[Two individuals under the same skin--immune mechanisms in pregnancy].

The fetus may be regarded as an allograft in the maternal organism. This paper gives an overview of pregnancy-associated immune mechanisms, based on the literature and studies performed by the authors. During implantation, maternal tissues are invaded by fetal trophoblasts expressing HLA-G, a trophoblast-specific variant of HLA Class I antigens. Recognition of HLA-G stimulates uterine natural killer cells to cytokine production, by which an intrauterine immunosuppression is established. Development, growth and differentiation of placenta is regulated by the cytokines produced.

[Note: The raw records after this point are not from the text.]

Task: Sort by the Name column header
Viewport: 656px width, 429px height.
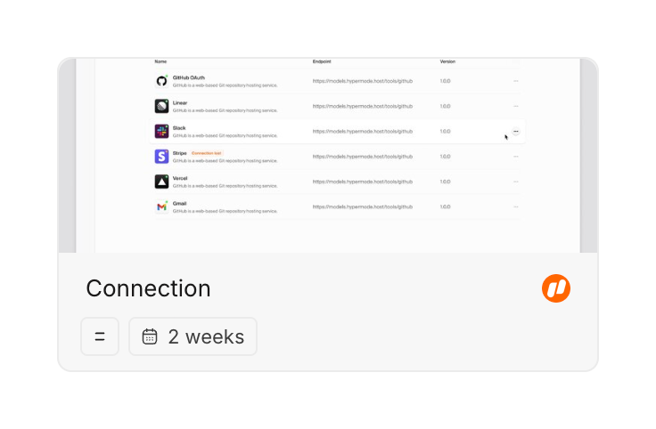Action: [x=160, y=61]
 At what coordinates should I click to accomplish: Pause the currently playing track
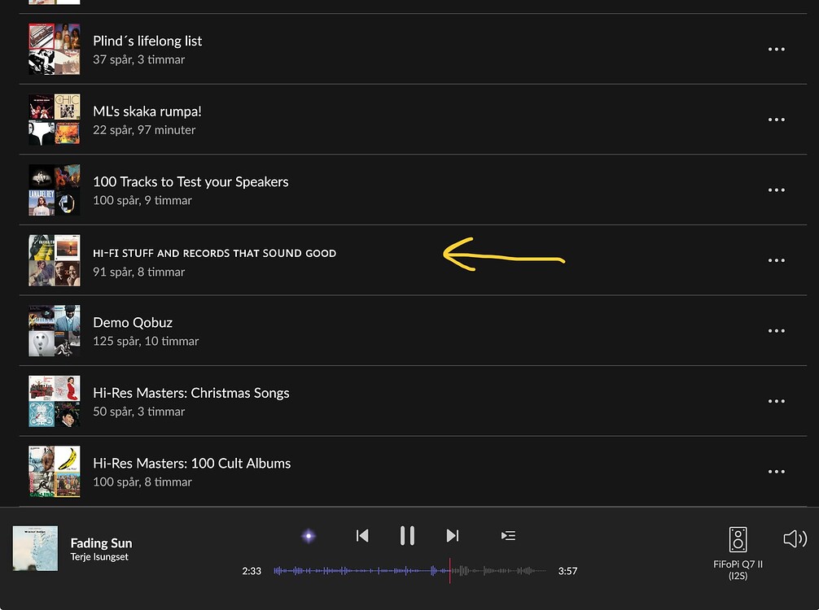pos(407,535)
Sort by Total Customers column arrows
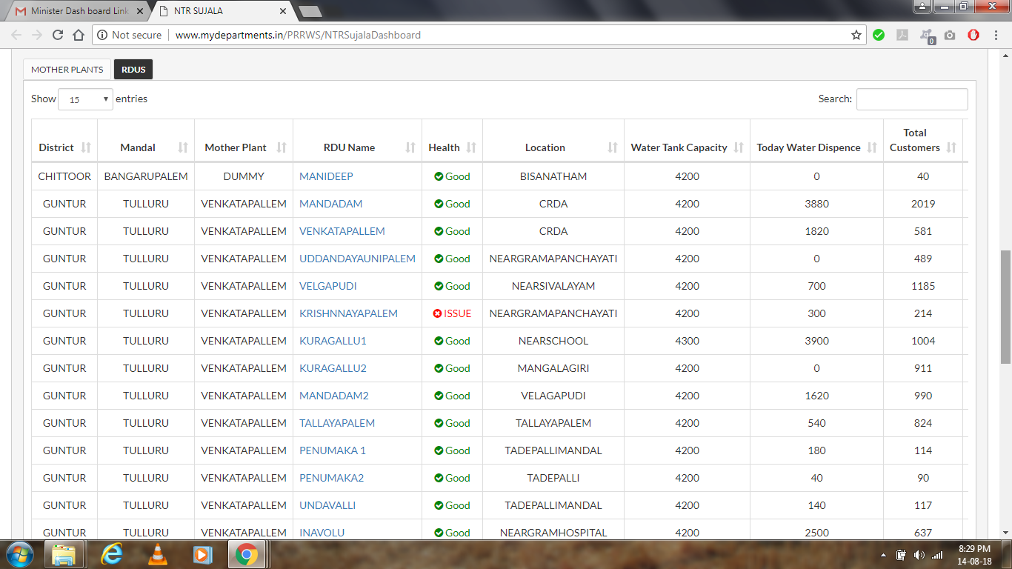1012x569 pixels. (951, 147)
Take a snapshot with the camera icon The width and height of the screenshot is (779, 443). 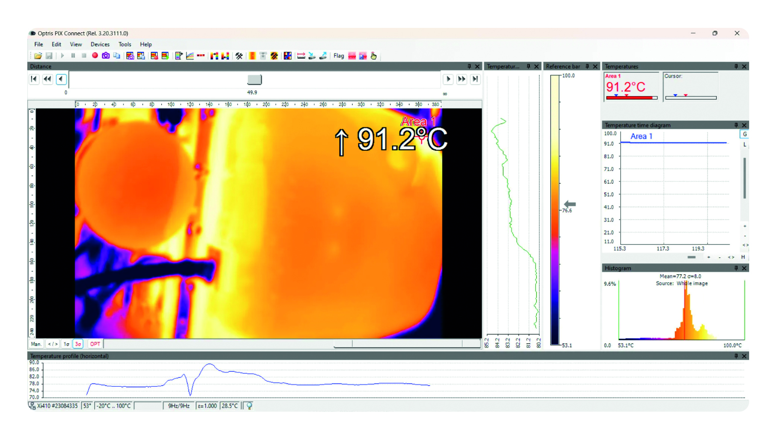105,56
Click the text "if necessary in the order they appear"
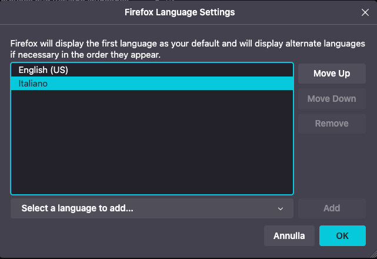Screen dimensions: 377x259 point(85,55)
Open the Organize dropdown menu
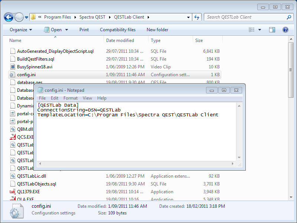The height and width of the screenshot is (223, 297). [21, 30]
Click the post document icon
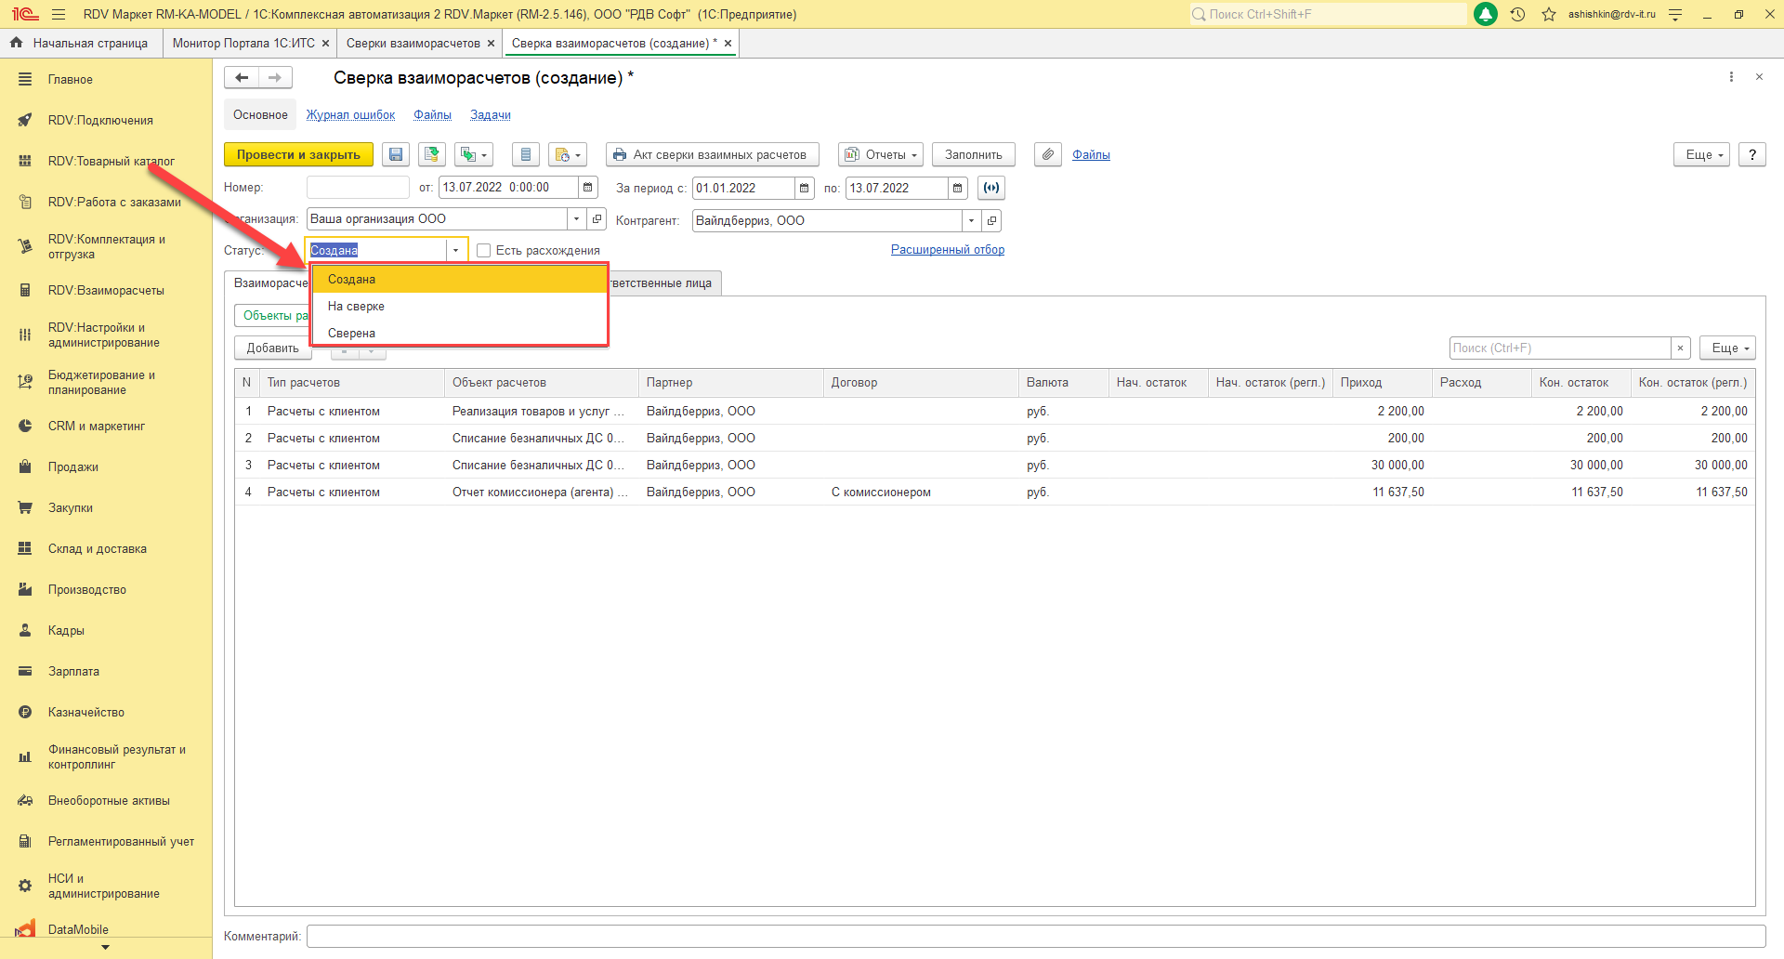Screen dimensions: 1784x959 click(x=432, y=155)
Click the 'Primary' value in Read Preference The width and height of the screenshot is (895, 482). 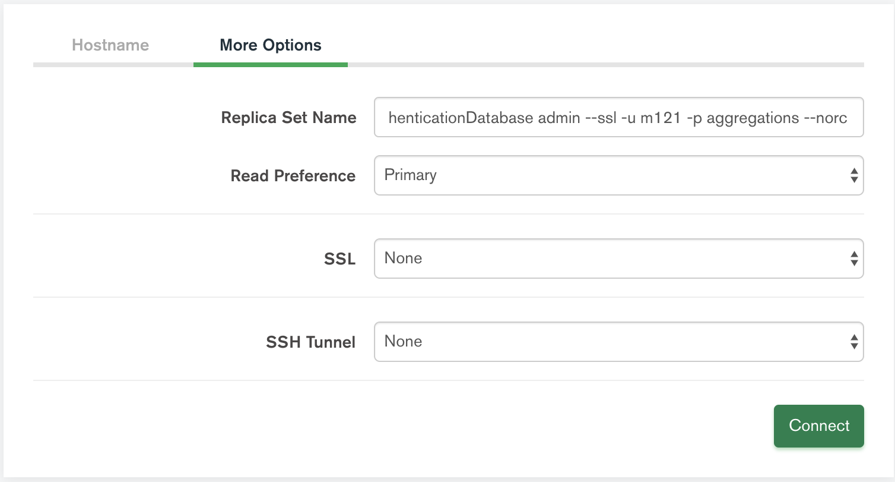tap(411, 175)
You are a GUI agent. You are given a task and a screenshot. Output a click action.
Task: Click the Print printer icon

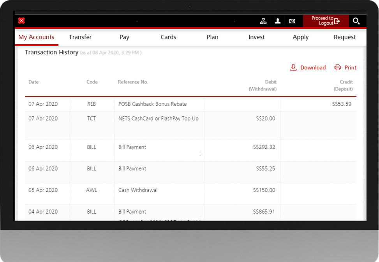(337, 67)
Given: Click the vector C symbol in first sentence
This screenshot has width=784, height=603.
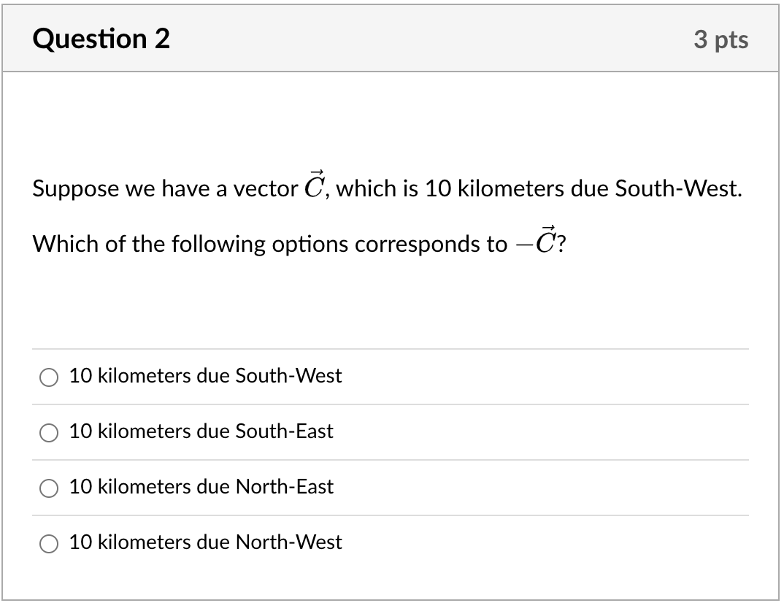Looking at the screenshot, I should [315, 185].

Uterine leukocyte population and expression of cytokine receptors in placental tissues varies throughout gestation, and the complex interplay between trophoblasts and uterine cells, involving a number of cytokines, cytokine receptors, adhesion molecules, enzymes and hormones, changes with gestation. Some cytokines, such as tumour necrosis factor and interleukin-1, may threathen the reproductive process and fetal well-being in high doses. A tight regulation of cytokine activities is probably obtained by the observed upregulation of endogenous cytokine buffer mechanisms in pregnancy. The reproductive success and phenomenons like implantation, placental growth and development, maintenance of pregnancy and delivery, appear to rely on complex, gestational age related interplay between cells of fetal origin and the maternal immune system.